In the Brick Lane district and surrounding area of London, England, bagels, locally spelled “beigels”, have been sold since the 19th century. They were often displayed in the windows of bakeries on vertical wooden dowels, up to a metre in length, on racks.
Traditional bagel dough contains wheat flour (without germ or bran), salt, water, and yeast leavening. Bread flour or other high gluten flours are preferred to create the firm and dense but spongy bagel shape and chewy texture. Most bagel recipes call for the addition of a sweetener to the dough, often barley malt, honey, high fructose corn syrup, sugar, with or without eggs, milk or butter.
Bagels are traditionally made by mixing and kneading the ingredients to form the dough, then shaping the dough into the traditional shape, round with a hole in the middle, proofing the bagels for at least 12 hours at low temperature (5-10 °C), boiling each bagel in water that may or may not contain additives such as lye, baking soda, barley malt syrup, or honey and finally baking them in the oven.
In recent years, a variant of this process has emerged, producing what is called the steam bagel. Here, the process of boiling is skipped, and the bagels are instead baked in an oven equipped with a steam injection system.
A typical bagel has 250-350 calories and 1.0-4.5 grams of fat. Gluten-free bagels have much more fat.
Traditional bagels in North America can be either Montreal-style or New York-style bagels.
The “Montreal-style bagel” is a little smaller and has a bigger hole. The set of standards is really strict. Every single one has to be handmade, poached in honey-infused water, and cooked in a wood-burning oven. It contains malt and sugar but no salt.
The “New York bagel” contains salt and malt and is boiled in water before baking in a standard oven. The resulting bagel is puffy with a moist crust.
Similar foods can be found in many countries in Eastern and Central Europe, Turkey, China or Japan.

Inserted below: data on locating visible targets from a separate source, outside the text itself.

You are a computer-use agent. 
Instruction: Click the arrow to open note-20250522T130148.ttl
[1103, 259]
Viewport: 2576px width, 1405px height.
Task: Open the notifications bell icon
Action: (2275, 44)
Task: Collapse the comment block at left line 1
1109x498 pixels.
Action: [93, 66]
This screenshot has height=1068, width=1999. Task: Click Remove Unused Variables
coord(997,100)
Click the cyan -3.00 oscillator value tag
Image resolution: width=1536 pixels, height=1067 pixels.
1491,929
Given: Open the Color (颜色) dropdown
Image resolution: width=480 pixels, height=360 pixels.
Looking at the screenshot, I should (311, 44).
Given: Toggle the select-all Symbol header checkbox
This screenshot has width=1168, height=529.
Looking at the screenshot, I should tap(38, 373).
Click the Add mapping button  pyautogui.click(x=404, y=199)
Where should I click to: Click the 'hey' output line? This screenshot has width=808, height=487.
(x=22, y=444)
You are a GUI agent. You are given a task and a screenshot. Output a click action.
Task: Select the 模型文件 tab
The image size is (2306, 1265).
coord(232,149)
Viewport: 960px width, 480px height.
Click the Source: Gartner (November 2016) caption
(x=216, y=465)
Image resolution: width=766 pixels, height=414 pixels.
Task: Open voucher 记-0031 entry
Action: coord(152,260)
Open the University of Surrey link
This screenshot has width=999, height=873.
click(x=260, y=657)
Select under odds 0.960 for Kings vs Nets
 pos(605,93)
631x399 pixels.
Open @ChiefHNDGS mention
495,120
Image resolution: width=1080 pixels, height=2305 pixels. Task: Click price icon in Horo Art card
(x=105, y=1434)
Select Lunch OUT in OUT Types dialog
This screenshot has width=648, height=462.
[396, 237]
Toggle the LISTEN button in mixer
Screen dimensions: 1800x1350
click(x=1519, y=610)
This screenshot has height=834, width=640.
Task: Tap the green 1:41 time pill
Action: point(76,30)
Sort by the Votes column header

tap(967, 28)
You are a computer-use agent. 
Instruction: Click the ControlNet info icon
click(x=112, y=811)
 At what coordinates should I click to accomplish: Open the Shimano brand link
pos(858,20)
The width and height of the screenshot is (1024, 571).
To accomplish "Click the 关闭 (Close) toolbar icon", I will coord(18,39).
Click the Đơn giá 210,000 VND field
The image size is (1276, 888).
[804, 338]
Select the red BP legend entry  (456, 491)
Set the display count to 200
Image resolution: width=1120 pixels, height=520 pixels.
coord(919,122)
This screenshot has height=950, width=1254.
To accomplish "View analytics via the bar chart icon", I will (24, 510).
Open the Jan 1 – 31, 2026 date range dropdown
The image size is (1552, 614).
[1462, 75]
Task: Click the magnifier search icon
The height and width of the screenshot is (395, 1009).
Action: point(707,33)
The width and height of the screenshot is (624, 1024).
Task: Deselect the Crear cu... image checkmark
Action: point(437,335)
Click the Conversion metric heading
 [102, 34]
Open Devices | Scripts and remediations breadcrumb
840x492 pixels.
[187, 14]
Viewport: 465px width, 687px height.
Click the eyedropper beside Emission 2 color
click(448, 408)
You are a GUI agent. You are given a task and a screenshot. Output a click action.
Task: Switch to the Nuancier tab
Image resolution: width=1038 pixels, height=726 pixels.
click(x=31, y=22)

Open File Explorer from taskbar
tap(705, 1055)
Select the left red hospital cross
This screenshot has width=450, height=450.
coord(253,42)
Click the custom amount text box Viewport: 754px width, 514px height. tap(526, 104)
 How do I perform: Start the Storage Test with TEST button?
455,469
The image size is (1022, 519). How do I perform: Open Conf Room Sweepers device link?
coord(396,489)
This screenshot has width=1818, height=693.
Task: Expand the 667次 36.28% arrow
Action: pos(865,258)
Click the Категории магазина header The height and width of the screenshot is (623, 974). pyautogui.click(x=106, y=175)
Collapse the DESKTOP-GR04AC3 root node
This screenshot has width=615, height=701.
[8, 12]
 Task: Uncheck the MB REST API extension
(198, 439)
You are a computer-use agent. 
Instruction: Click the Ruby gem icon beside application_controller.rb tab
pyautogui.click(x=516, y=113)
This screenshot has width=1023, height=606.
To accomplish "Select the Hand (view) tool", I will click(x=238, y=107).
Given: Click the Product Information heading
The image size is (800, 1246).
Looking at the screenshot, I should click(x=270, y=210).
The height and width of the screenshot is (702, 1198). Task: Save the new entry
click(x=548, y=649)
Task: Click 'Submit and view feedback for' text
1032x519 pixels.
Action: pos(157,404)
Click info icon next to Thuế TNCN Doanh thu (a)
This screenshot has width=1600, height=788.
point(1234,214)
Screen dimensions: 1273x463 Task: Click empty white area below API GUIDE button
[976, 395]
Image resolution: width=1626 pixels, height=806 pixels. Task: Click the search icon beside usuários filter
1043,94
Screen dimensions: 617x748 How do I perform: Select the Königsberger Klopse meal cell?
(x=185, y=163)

Bagels are now a popular bread product in North America and are available, either fresh or frozen, in many major supermarkets. Bagels with cream cheese and lox (cured salmon) are considered a traditional part of American Jewish cuisine. Many corporate chains now offer bagels in such flavors as chocolate chip and French toast. Sandwich bagels have been popularized since the late 1990s by bagel specialty shops and fast food restaurants. Breakfast bagels, a softer, sweeter variety usually sold in fruity or sweet flavors are commonly sold sliced by large supermarket chains and are intended to be prepared in a toaster.